**Document extract**:
_____
Recommended by Amelia
When Ellie and her friends decide to go backpacking in the Bush over the winter holidays, their biggest concern is whether to pack pita bread or jam doughnuts. They return from the wilderness five days later feeling pleased with their exploration and adventure, glad to have missed the annual Commemoration Day fair in their small Australian town. However, it is soon apparent that something has gone terribly wrong. Their pets and livestock are dead or dying from neglect, their houses are empty, and their parents are gone. Then they encounter the foreign soldiers. Ellie and the others face an impossible decision: they can hide in the Bush, they can surrender, or they can fight.
_____
**Data extract**:
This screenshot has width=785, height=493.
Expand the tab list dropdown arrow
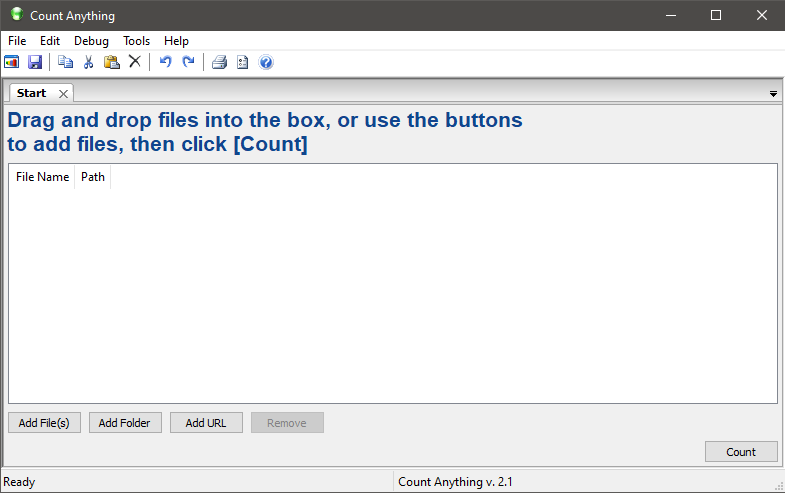773,94
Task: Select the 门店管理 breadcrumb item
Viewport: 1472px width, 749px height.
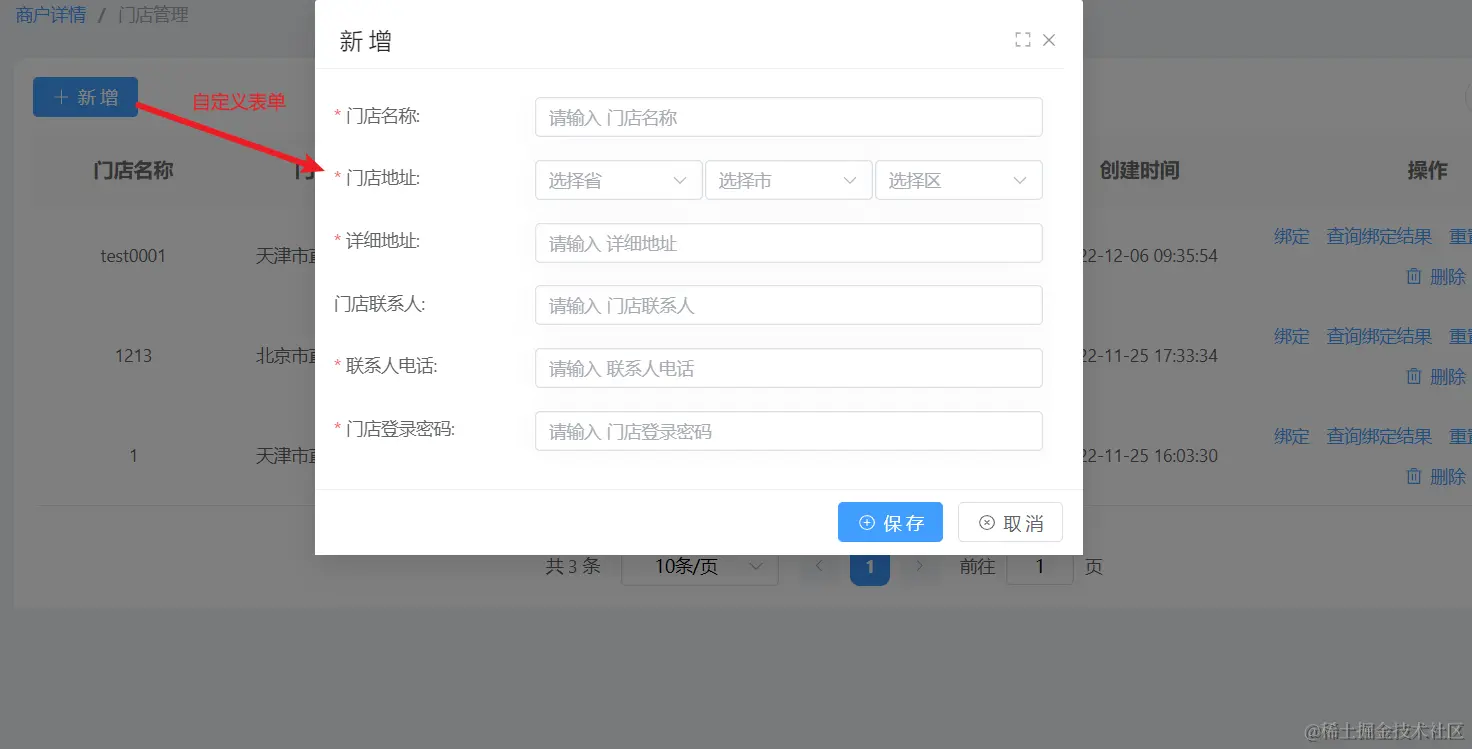Action: [151, 14]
_____
**Short exercise 1**:
Please return, word for word, the part of the book recommendation starting at "Recommended by Amelia" and ending at "they can fight.".
**Short exercise 2**:
Switch "Select" to "Click" throughout the listing, keep everything else the same, and leave the pictures out.

**Task result 1**:
Recommended by Amelia
When Ellie and her friends decide to go backpacking in the Bush over the winter holidays, their biggest concern is whether to pack pita bread or jam doughnuts. They return from the wilderness five days later feeling pleased with their exploration and adventure, glad to have missed the annual Commemoration Day fair in their small Australian town. However, it is soon apparent that something has gone terribly wrong. Their pets and livestock are dead or dying from neglect, their houses are empty, and their parents are gone. Then they encounter the foreign soldiers. Ellie and the others face an impossible decision: they can hide in the Bush, they can surrender, or they can fight.

**Task result 2**:
This screenshot has width=785, height=493.
Expand the tab list dropdown arrow
773,94
Task: Click the 门店管理 breadcrumb item
Viewport: 1472px width, 749px height.
Action: [151, 14]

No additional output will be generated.